Kontynuuj artykuł o występie reprezentacji Polski w United Cup, zaczynając zaraz po jego ostatnim zdaniu.

_FRAGMENT TEKSTU_:
------------------------------------

Włochy, czyli potęga w naszym zasięgu. Magda Linette znów może zostać bohaterką

PAP/EPA / Na zdjęciu: Hubert Hurkacz
PAP/EPA / Na zdjęciu: Hubert Hurkacz

Inauguracyjna edycja United Cup wkracza w decydującą fazę, a w Brisbane pierwsze skrzypce grają Biało-Czerwoni. Reprezentacja Polski, na czele z Igą Świątek i Hubertem Hurkaczem, w środę zagra o awans do półfinału drużynowych rozgrywek.

Czy nasi najlepsi tenisiści dobrze weszli w sezon? Na to pytanie już teraz można odpowiedzieć twierdząco. Iga Świątek, Hubert Hurkacz i Magda Linette zgodnie wygrali po dwa pierwsze spotkania w sezonie 2023, napawając polskiego kibica optymizmem na najbliższe tygodnie. Zanim filary naszej kadry zaangażują się w indywidualne starty, mogą osiągnąć olbrzymi sukces jako drużyna.

United Cup nie ma jeszcze wyrobionej marki, ale chyba nic nie stoi na przeszkodzie, by podobnie jak w przypadku rozgrywanego wcześniej na podobnych zasadach Pucharu Hopmana, nadać zawodom miano "nieoficjalnych mistrzostw świata".

Biało-Czerwoni rozegrali na "mistrzostwach" już dwa spotkania, ale wbrew schematowi dobrze znanemu z innej dyscypliny, teraz nie czeka ich już tylko "mecz o honor". Stawką środowego starcia z Włochami będzie awans do półfinału rozgrywek, w których występują takie gwiazdy jak Rafael Nadal, Stefanos Tsitsipas czy Petra Kvitova.

------------------------------------

_DOSTARCZONE DANE_:

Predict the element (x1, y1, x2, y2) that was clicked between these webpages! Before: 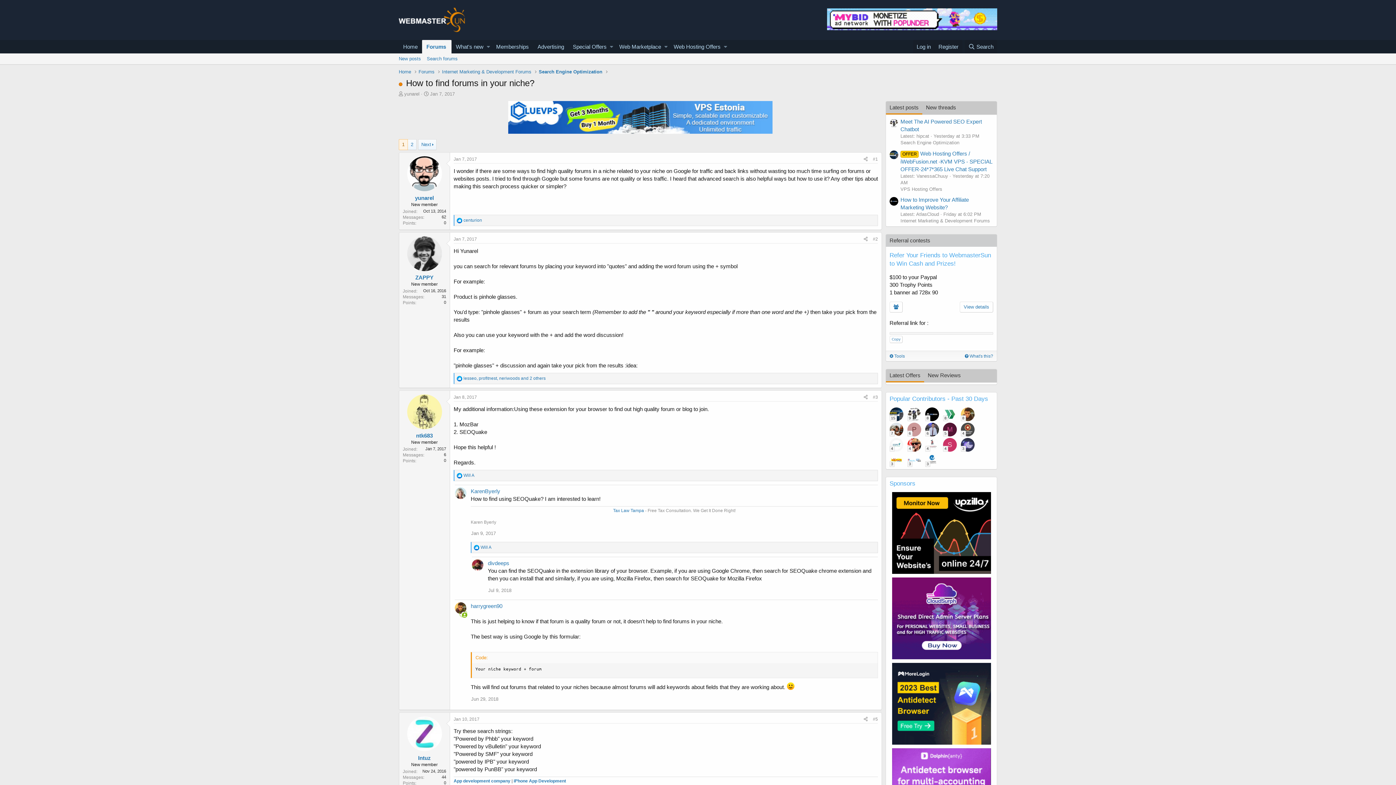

------------------------------------

_WYNIK ZADANIA_:
ZOBACZ WIDEO: #dziejesiewsporcie: przypatrz się dobrze! Wiesz, kto pomagał gwieździe tenisa?

Polsko-włoska rywalizacja rozpocznie się od pojedynku Daniela Michalskiego z Lorenzo Musettim. Tenisista z Warszawy w dwóch dotychczasowych meczach pokazał duże serce do walki, ale w środę każdy inny wynik niż 0-2 będzie olbrzymią niespodzianką. Nigdy wcześniej nie grał z tak mocnym przeciwnikiem.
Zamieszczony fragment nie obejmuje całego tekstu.